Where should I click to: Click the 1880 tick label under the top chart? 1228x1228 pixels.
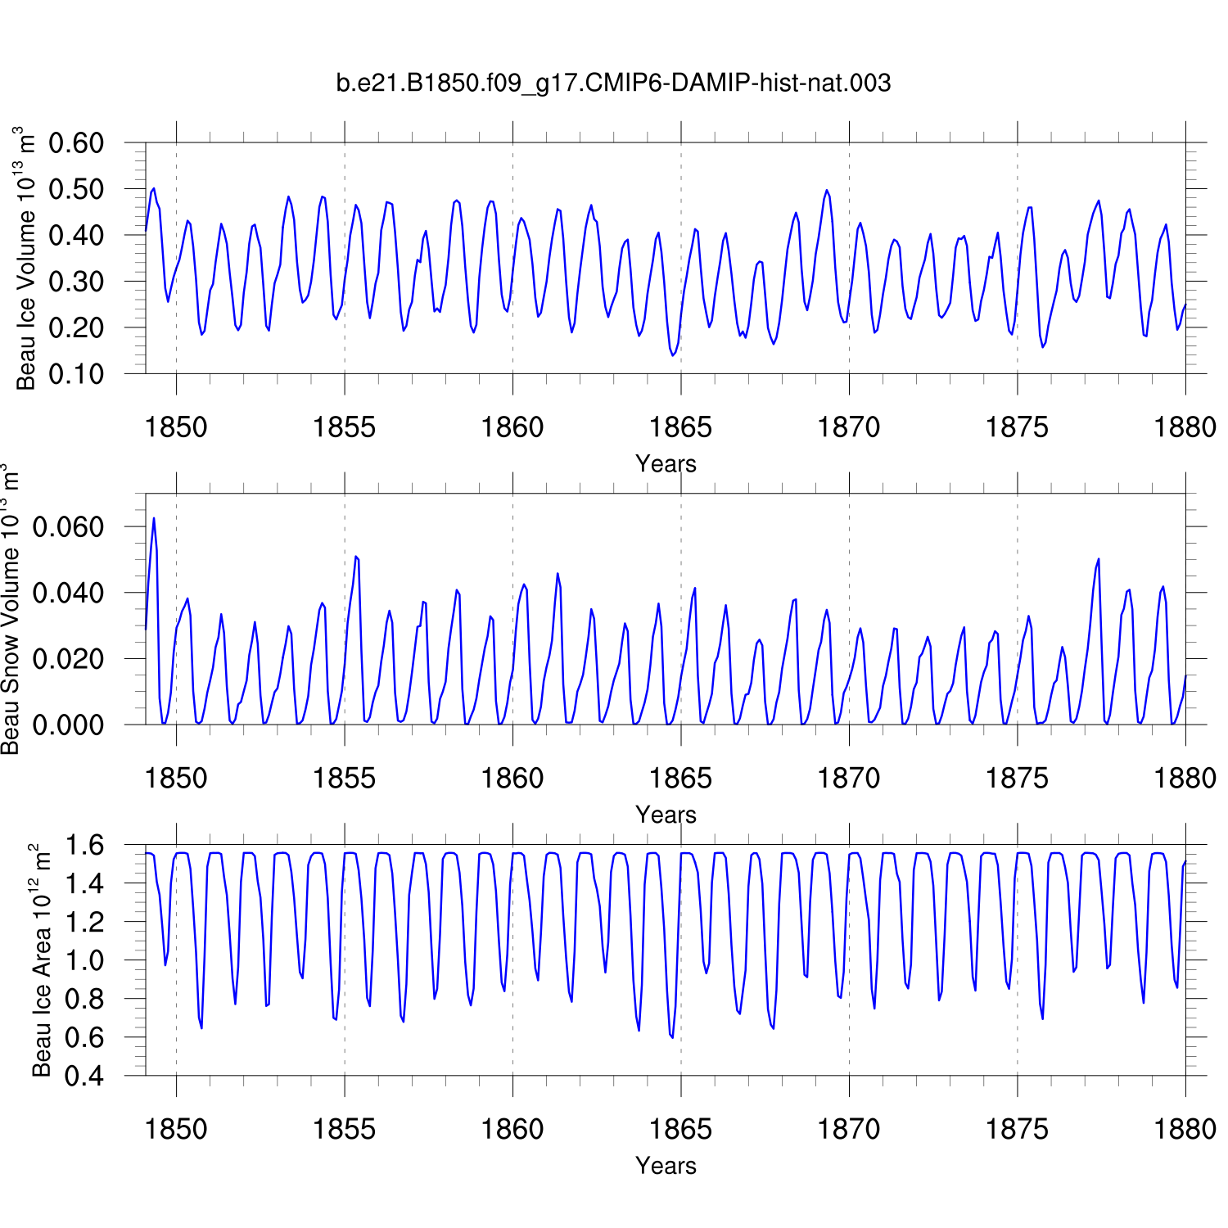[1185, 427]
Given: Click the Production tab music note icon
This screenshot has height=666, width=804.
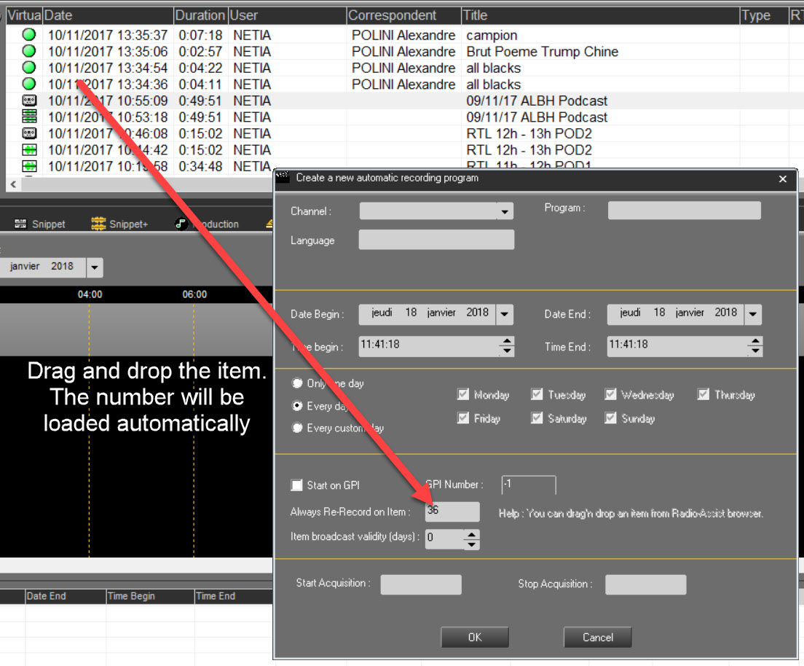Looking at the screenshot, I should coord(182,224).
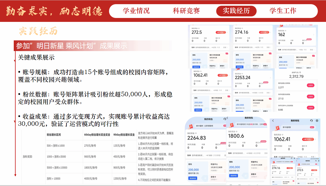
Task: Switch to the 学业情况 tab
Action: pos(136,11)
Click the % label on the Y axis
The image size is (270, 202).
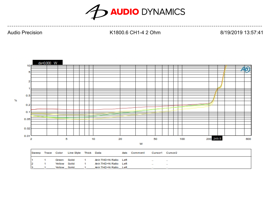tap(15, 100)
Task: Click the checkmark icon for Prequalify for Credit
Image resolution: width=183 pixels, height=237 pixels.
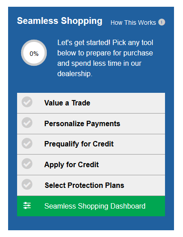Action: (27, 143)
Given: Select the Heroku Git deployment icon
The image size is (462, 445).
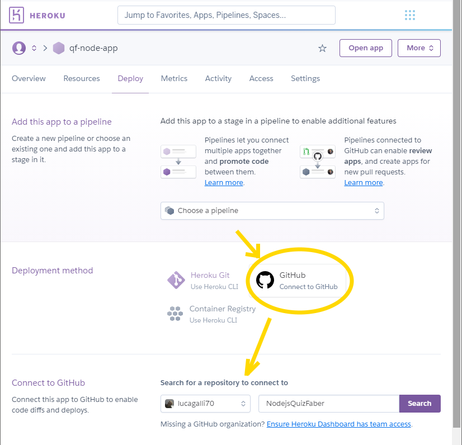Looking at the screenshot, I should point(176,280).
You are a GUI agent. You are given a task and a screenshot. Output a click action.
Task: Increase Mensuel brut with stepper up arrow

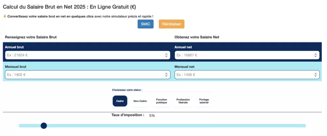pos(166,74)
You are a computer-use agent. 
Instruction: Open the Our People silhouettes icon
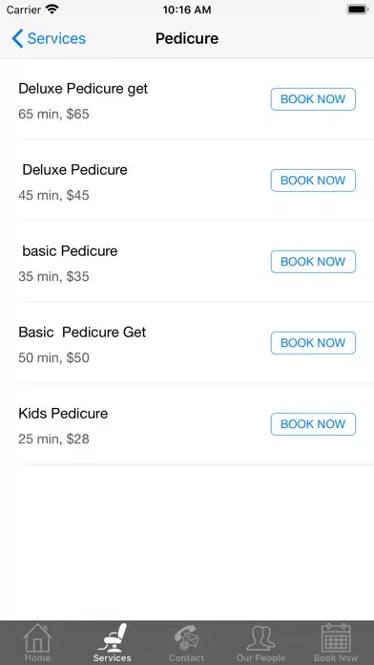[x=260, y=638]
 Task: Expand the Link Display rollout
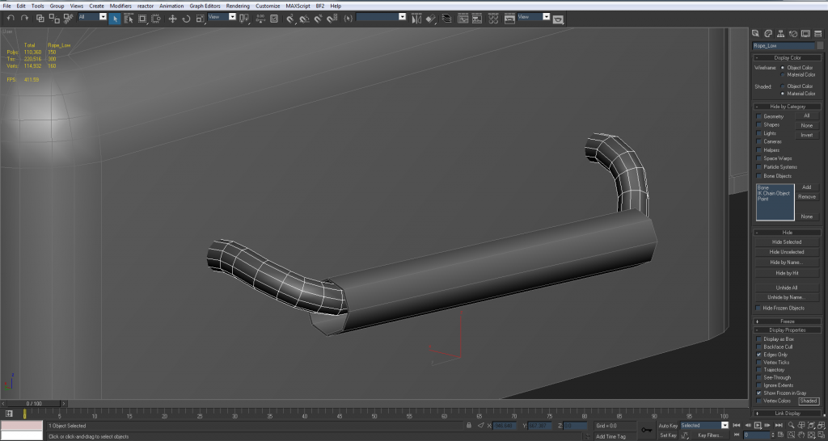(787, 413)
...
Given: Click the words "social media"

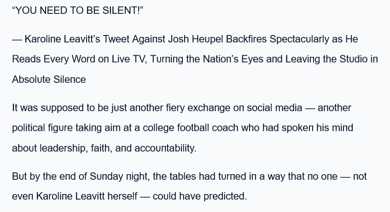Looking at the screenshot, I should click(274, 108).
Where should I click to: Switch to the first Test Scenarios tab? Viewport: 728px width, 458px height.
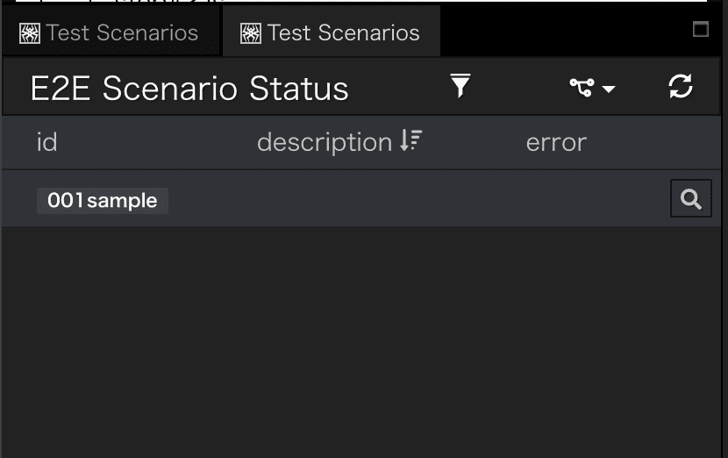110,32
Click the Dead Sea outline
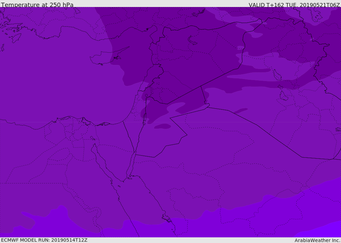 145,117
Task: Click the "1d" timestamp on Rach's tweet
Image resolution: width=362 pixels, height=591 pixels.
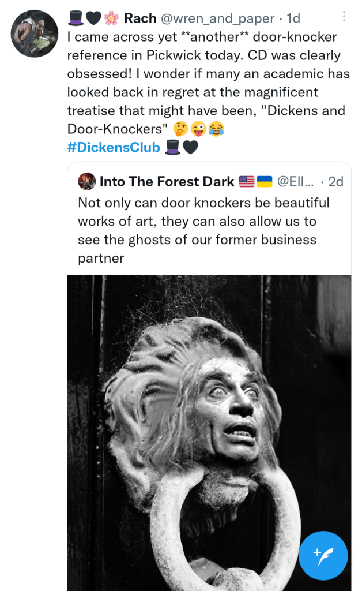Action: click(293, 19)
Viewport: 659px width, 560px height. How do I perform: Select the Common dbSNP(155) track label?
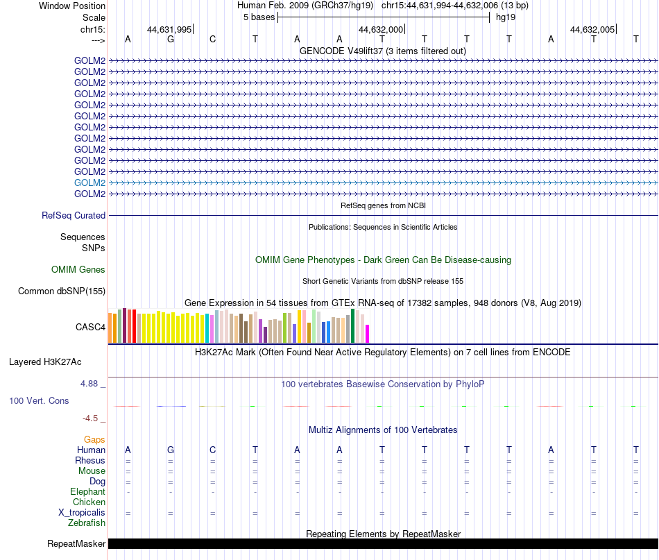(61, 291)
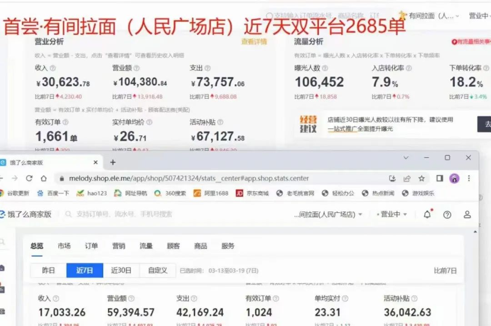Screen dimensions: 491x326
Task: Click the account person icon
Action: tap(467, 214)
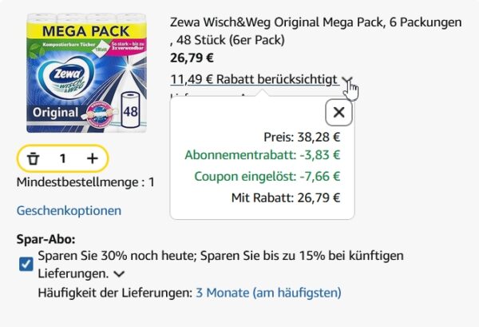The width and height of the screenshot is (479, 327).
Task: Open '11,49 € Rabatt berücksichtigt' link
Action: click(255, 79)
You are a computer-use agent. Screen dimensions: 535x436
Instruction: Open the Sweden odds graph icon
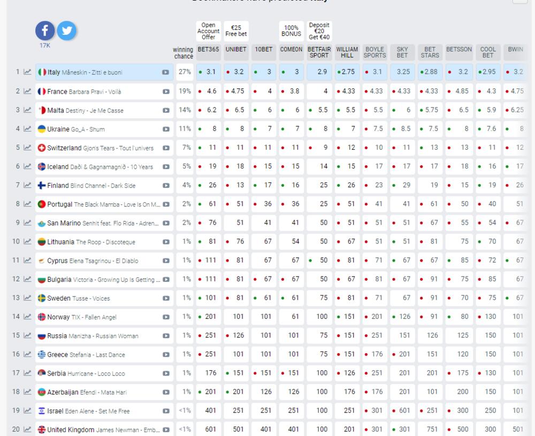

▸ **Work instruction**: Go through the listing above and copy each line in which the string "computer" is found.

▸ **Result of this task**:
You are a computer-use agent. 
You are a computer-use agent. Screen dimensions: 535x436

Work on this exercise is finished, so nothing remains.